1. Field of the Invention
This invention relates to the provision of coated abrasives which provide a novel combination of high productivity with economy and rapidity of manufacture. In the prior art, the vast majority of coated abrasives have been made with adhesives of animal glue or of synthetic resins, usually thermosetting resins such as urea-formaldehyde or phenol-formaldehyde. Animal glue has a rapid gelling quality which permits the rapid manufacture of coated abrasives which utilize it as the only adhesive, but the grinding or finishing performance of the coated abrasives made with it is not usually as good as of those made with thermosetting resin adhesives. The latter, however, often require several hours of cure before reaching their ultimate strength. This curing time requirement slows the manufacture of the products.
In one of its embodiments, this invention relates particularly to coated abrasive products adapted to the operations of lens fining. This is an established term of ophthalmic art. Further descriptions of the the fining process and of suitable machinery for accomplishing it are readily available in prior patents, e.g., U.S. Pat. Nos. 4,320,599 to Hill et al. and 3,732,647 to Stith, the entire specifications of which patents are hereby incorporated herein by reference. The particular field of this embodiment of the present invention is the provision of an advantageous type of lapping tool such as is shown as item L of the drawings of the Stith patent. The lapping surface 78 of FIG. 2 of the Stith patent may be provided, as has been known, by a suitable coated abrasive material consisting of abrasive grains adhered to a flexible backing, which in turn is supported by the structure of the lap L in Stith FIG. 2.
In another of its embodiments, this invention relates to coated abrasives particularly suited to crankshaft lapping in the manufacture of engines. In still another embodiment, this invention relates to coated abrasives especially suited to the finishing of primer coats and other synthetic surface coatings used for final surface finishing of articles of manufacture made of metal, particularly automobile bodies.
This invention in most of its embodiments also relates to the field of adhesives curable by exposure to ultraviolet (hereinafter UV) light.
2. Description of the Prior Art
The use of adhesives capable of rapid cure under the influence of actinic radiation, particularly UV light, has provided attractive combinations of manufacturing speed and adhesive quality in many coating operations, including a wide variety of decorative surface coating, in which relatively thin and transparent adhesive coatings are adequate. Nevertheless, the use of UV cured coating materials for coated abrasives has been very limited. It appears to have been generally believed that the relatively thick layers of adhesives typically required for coated abrasives would be very difficult or impossible to cure with UV light, because of the limited depth of penetration of such light into most appropriate adhesive formulations. Therefore, most of the workers in the field are believed to have concentrated instead on electron beam curing, as exemplified by U. K. Patent Application 2,087,263, published 26 May 1982. Electron beam curing, while effective, requires significantly greater capital investment than curing with UV light and presents a more serious potential hazard to personnel.
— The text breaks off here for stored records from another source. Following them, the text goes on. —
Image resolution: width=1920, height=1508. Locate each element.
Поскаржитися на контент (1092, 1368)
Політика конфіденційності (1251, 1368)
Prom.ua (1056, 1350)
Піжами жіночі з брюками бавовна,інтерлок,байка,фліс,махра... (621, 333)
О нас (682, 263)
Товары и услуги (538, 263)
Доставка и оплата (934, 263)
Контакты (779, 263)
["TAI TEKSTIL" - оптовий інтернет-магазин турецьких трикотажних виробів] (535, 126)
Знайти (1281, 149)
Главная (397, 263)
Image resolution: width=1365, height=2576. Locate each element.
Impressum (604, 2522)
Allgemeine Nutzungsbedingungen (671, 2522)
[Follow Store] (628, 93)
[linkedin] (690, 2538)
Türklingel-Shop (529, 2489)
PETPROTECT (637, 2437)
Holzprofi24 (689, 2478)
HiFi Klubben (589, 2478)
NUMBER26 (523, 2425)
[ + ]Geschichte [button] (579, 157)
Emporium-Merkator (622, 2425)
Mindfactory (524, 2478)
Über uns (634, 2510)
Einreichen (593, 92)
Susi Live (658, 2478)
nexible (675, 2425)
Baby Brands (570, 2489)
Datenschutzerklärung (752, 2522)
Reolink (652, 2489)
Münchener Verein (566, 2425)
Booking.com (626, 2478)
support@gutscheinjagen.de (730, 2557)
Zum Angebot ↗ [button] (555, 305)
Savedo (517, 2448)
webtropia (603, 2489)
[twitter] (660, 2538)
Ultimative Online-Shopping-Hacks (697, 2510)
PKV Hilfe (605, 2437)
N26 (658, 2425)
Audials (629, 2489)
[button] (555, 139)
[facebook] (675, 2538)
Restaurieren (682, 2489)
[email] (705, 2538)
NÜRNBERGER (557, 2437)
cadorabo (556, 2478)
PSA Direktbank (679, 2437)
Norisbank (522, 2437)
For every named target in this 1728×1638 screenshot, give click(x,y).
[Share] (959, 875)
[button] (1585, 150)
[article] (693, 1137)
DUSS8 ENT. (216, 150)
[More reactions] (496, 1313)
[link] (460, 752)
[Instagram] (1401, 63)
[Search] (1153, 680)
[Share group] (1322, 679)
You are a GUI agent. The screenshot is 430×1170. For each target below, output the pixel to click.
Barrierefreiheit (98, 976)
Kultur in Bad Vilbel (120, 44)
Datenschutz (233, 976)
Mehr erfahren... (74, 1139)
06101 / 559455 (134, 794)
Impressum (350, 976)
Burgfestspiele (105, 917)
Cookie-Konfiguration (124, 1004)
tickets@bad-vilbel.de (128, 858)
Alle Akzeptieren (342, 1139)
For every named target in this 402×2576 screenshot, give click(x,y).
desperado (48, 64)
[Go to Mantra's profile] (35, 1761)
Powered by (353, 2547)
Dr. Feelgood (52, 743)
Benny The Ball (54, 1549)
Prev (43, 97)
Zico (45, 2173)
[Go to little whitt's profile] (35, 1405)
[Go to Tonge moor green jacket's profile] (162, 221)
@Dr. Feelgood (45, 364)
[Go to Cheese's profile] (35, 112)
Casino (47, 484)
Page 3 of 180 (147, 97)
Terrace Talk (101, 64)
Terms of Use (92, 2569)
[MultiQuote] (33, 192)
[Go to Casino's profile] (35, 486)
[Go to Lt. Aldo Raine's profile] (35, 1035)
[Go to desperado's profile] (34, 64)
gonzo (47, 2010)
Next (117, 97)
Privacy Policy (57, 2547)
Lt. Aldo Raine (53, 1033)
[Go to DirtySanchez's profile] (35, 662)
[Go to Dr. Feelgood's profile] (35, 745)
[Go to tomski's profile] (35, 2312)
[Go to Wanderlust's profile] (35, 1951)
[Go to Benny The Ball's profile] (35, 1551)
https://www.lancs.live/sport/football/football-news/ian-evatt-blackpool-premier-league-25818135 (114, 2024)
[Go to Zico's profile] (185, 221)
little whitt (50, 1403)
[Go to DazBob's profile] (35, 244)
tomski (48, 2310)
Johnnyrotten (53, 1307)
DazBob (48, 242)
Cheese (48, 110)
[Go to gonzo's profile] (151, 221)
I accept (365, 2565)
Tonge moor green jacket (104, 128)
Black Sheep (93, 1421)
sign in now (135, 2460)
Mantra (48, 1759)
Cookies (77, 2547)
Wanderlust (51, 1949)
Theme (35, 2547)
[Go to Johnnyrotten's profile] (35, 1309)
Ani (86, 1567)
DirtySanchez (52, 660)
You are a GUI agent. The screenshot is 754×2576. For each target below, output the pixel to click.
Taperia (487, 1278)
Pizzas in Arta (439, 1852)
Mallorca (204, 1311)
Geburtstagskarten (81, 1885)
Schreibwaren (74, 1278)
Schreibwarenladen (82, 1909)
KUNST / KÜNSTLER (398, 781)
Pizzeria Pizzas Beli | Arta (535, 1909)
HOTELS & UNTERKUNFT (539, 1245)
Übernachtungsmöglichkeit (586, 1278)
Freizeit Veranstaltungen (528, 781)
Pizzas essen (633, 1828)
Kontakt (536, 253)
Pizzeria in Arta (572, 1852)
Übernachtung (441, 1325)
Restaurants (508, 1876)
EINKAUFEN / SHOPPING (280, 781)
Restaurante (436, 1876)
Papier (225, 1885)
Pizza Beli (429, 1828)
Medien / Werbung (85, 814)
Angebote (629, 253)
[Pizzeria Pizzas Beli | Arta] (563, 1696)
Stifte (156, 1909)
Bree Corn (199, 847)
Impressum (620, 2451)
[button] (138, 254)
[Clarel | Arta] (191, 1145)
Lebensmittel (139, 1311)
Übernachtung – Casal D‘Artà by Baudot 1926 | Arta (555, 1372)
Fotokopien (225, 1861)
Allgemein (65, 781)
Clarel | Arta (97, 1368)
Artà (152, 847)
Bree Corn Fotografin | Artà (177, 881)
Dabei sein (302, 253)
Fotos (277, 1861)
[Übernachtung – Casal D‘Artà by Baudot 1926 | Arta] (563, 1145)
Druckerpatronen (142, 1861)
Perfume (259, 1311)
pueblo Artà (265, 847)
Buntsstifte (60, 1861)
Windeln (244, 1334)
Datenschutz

The only published instance of a coated abrasive prepared by UV curing known to us is Japanese Laid-Open Application No. 119491/1978, dated 18 Oct. 1978. This document indicated that the presence of an isocyanate compound in the adhesive is important for success with UV light initiated cure of adhesives for coated abrasives. Furthermore, although it was generally asserted in this Japanese publication that all the formulations disclosed therein are suitable for cure by UV light as well as electron beam curing, only one of the sixteen specific examples actually used UV light, and the adhesive used for this example contained no triacrylated monomers and only a little diacrylated monomer, with the bulk of the adhesive being non-acrylic types of polymerizable unsaturated esters and styrene. The main goal of the art described in this publication appeared to be the use of lower than normal energy electron beams and relatively inexpensive adhesives.
Both the above Japanese reference and a more general teaching by Dixon in U.S. Pat. No. 4,222,835, not referring specifically to coated abrasives, have taught some advantages of using thermal initiators in adhesive formulations intended for radiation-initiated cure.
A waterproof paper coated abrasive with fast curing adhesives was disclosed in U.S. Pat. No. 4,047,903 to Hesse et al., but this product was cured by electron beam radiation only.
U.S. Pat. Nos. 3,844,916, 3,914,165, and 3,925,349 to Gaske teach the use of adducts of acrylates with dibutyl amine and diethyl amine in adhesive formulations suitable for UV light initiated cure generally. These references teach nothing explicitly related to coated abrasives and advance, as the principal advantage of using the amine adducts, counteracting the normal inhibitory effect of atmospheric oxygen on the cure.
U.S. Pat. Nos. 4,391,947 to Sassano and 4,414,367 to Gardner teach various curable coating and molding compositions which include esters of iso-phthalic acid. These compositions are different from those disclosed herein, particularly because of the presence of substantial amounts of styrene or similar copolymerizable monomers, and the Sassano and Gardner references do not teach or suggest any utility of their compositions for coated abrasives.